El sudor del banquero es frío, porque está compuesto de cifras. Y a algunos les deja helados. Por ejemplo, a los accionistas del Banco Popular, tiempo atrás la joya de la corona de la banca española, hoy en plena ampliación de capital para autorrescatarse.

Sus acciones perdieron la semana pasada más de un 30% de su valor. Valen hoy (1,42 euros/título) 21 veces menos que (los más de 30 euros que valían) en 2008. En plata, los accionistas se han arruinado. Pero con fe cuasi religiosa y más moral que el Alcoyano, no protestan, sino que muchos se aprestan a desembolsar parte de los 2.500 millones que les pide su presidente, Ángel Ron.

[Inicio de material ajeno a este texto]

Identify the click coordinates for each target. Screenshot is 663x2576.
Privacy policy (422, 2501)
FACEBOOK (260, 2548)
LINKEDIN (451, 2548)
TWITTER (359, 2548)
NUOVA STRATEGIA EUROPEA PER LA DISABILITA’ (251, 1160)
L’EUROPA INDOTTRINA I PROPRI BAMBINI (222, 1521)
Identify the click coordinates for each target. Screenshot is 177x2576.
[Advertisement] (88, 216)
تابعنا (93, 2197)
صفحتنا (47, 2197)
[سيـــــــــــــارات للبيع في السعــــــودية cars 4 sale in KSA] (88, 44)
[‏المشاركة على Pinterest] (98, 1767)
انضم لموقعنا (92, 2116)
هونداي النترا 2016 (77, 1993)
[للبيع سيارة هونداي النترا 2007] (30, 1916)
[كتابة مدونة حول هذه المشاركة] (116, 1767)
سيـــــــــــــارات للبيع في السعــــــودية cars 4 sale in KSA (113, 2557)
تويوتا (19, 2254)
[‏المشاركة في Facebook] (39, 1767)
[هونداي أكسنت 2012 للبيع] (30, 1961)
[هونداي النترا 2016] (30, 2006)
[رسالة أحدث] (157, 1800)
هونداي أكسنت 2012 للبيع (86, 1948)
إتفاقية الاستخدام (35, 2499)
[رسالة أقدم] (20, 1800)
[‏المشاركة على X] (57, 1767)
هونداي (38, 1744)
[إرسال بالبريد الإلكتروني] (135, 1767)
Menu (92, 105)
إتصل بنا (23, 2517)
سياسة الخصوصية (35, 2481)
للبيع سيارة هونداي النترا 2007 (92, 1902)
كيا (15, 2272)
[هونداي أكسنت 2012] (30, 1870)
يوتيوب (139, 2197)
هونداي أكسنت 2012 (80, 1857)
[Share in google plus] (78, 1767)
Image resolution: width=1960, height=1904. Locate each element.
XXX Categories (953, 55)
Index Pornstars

Ron les ha explicado que eso servirá “para hacer frente a un futuro inmediato plagado de incertidumbres”, por razones ajenas al banco (caída de los tipos y mayores exigencias regulatorias, o sea, de la normativa bancaria) y “para fortalecer el banco ante un entorno desafiante”. Claro que el entorno —lo exterior— viene difícil, pero el desafío proviene sobre todo de las pifias propias.

¿Cuáles? Tres. Una, llegar tarde y mal a la burbuja inmobiliaria: miren la lista de perjudicados de todos los últimos concursos de acreedores de gran tamaño: raro el que no se perdió. Dos, no haber saneado bastante ese mal ladrillo. Tres, quedarse corto pidiendo en la ampliación de 2012 solo 2.500 millones, en vez del doble.

No enmascaren esos errores de bulto con las dificultades actuales del sector. Los banqueros se quejan de que con los tipos de interés del dinero bajo cero apenas pueden obtener margen por sus operaciones: no pueden cargar demasiado al cliente.

Pero olvidan —se lo tiene que recordar la sheriff de la vigilancia, Daniele Nouy— que el BCE también les suministra a ellos el dinero más barato que nunca; que eso les permite prestar más y mejor; y les ayuda a reducir la bolsa de clientes morosos.

Porque ¿sería sensato subir tipos para aumentar sus beneficios? ¿A costa de ahondar el peligro de deflación? No, el viento sopla en la dirección de hacerles sudar más: aportar más colchones, “elevar aún más los niveles de capital exigidos” a distintas entidades, concluye el profesor Antoni Garrido (La banca en la eurozona, www.europeg.com). Tendrán que digitalizar, ser más eficientes, recortar sueldos principescos... Como todos.